Introduction to my notes
These are my notes from the full-stack deep learning course.
They have a focus on the GLAM setting, which might have different requirements, incentives and resources compared to business deployments of ML projects. These notes are for my use primarily. I am posting them to make myself more accountable for making semi-coherent notes.
These are my notes, written in a personal capacity - my employer denounces all my views
Lecture 5: Machine learning projects
This is the first ’proper’ lesson of the course with the previous ones focused on a review of deep learning approaches. This lecture focused on an overview of machine learning projects (beyond training a model)
85% of machine learning projects fail
This stat might be a bit questionable in general but likely has some truth to it. How does this differ in a GLAM setting? It might be more evident in a business setting if a project is successful or not based on a business need. In a GLAM setting, a project that is never “deployed” might still by deemed successful. It is also my impression that there is a much closer overlap between academic/research projects and “business” projects in a GLAM setting. This might mean that the successful outcome is a published paper rather than a deployed model solving a “business” problem.
Lifecycle of a machine learning project
Covered in this lecture:
- How to think about all of the activities in an ML project
- Prioritising projects: what is feasible?
- Archetypes: categories of projects and the implications for project management
- Metrics: how to pick a single number to optimise
- Baselines: how to know if a model is performing well
Stages in the lifecycle are not linear but loop back and forth. i.e. you go back to project planning once you’ve started collecting data/labels because you realise the labels you collected aren’t feasible to collect. This might be more important in a GLAM setting? Data collection usually takes place in a different way; for example, I don’t know of any GLAMS that have extensively used paid crowdsource workers to collect training labels. This means that the label collection options might have to factor in more considerations around what is easy enough/fun enough.
Managing trade-offs between, e.g. accuracy and model latency
Cross-project infrastructure and staffing
Should there be a separate team? Where should they sit in an organisation?
Domain expertise is particularly important in a GLAM setting, so there might be risks with creating a team that does ML without this subject/domain expertise. On this point, I’m persuaded a lot by what fastai suggest about making deep learning accessible to domain experts. GLAMs should probably have some people who can support these efforts, but having a bunch of people hired as “the data science people” might be a bad idea if they don’t work closely with others across an institution. Maybe I’m naive here that GLAMs would be willing to invest in broad training of many staff rather than hiring a few people. 🤷♂️
Prioritising machine learning projects
How to decide what a suitable candidate for an ML project is?

» Exercise description
Pick up the course notes on machine learning projects after their last line and continue writing them in the same voice.

» Record extracts
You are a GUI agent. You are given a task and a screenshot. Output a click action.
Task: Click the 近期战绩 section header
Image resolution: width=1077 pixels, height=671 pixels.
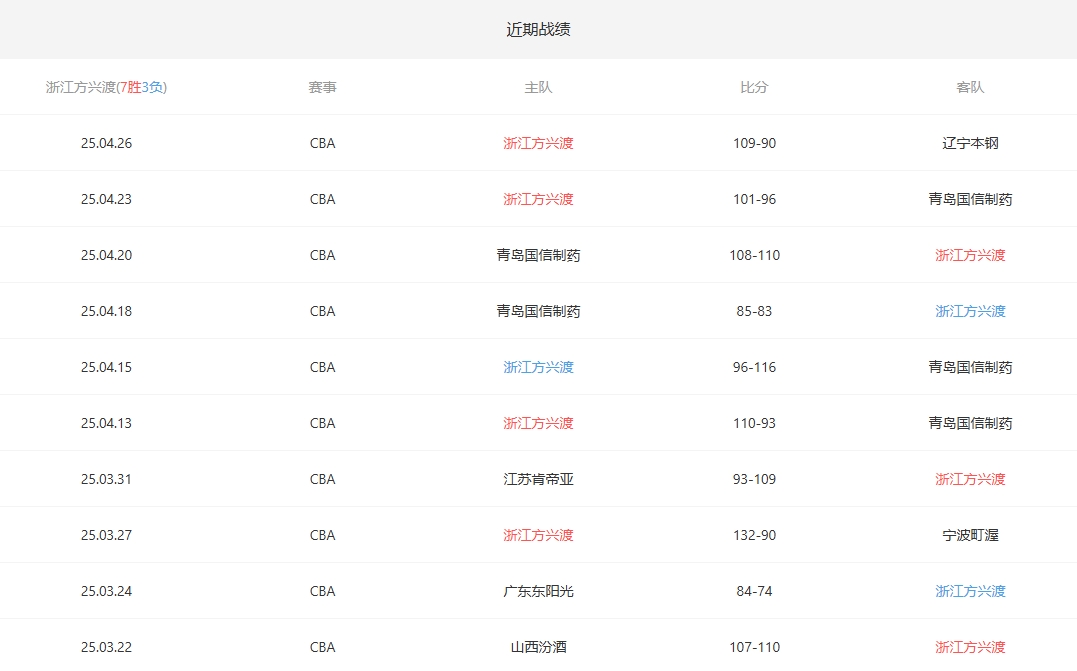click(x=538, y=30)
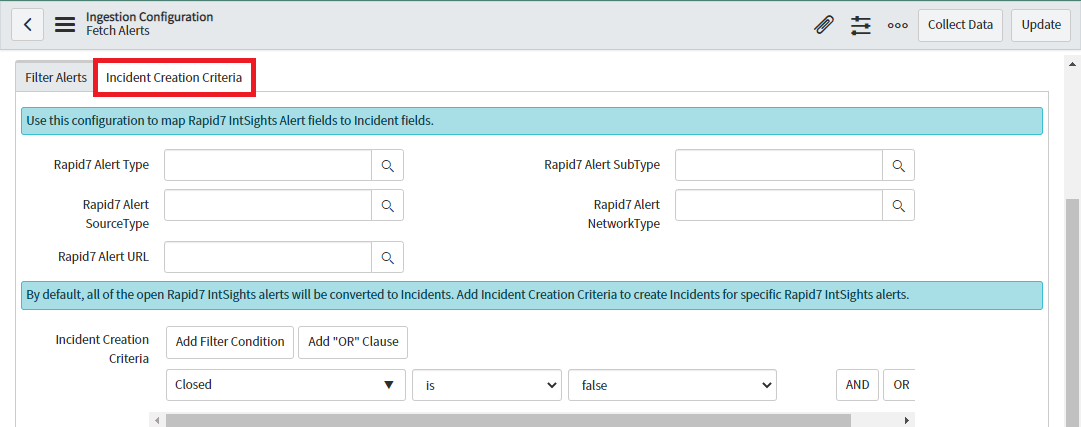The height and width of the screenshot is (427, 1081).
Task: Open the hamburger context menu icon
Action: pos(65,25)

» Response to the exercise
A (general) framework for prioritising projects
One way to identify projects is to try and find things that have a high impact and relatively low cost.
Mental models for high-impact ML projects
Four mental models introduced for thinking about impact:
- Where can you take advantage of cheap prediction
- Where is there friction in your product?
- Where can you automate complicated manual processes?
What are other people doing?
- Cheap predictions (1)
For number 1, the idea of “cheap predictions” is useful even if the economics are different. Cheap predictions might be more about unlocking tasks that wouldn’t otherwise be possible to do. Rather than using ML to replace something, it might make it feasible to do something which otherwise would be too expensive for the relative benefit.
- Where is there friction in your product? (2)
This objective seems important, but my examples of where GLAMS could make things easier for users would often not be simple projects to implement. They may also sit outside of what would be simple for a single institution to do on their own, or they may have already outsourced these systems. For example, cataloguing/discovery systems.
- Where can you automate complicated manual processes? (3)
For number 3, I would adjust this slightly to “where can you automate simple/boring manual processes” I think this is an area where there is a bunch of low hanging fruit for GLAMs. It is tempting to jump to more jazzy end-to-end models that will fully revolutionise cataloguing etc., but there are loads of tasks that GLAM staff have to do that:
- might be boring
- are probably difficult to solve using “traditional” programming i.e. writing a rules-based system would be difficult
- which has enough ’volume’ that it’s worth automating.
- these are often also “staff facing” I think this reduced the potential risks of things going wrong versus something user-facing, for example, showing users a bunch of automatically generated tags for collection items?
What is ML good at?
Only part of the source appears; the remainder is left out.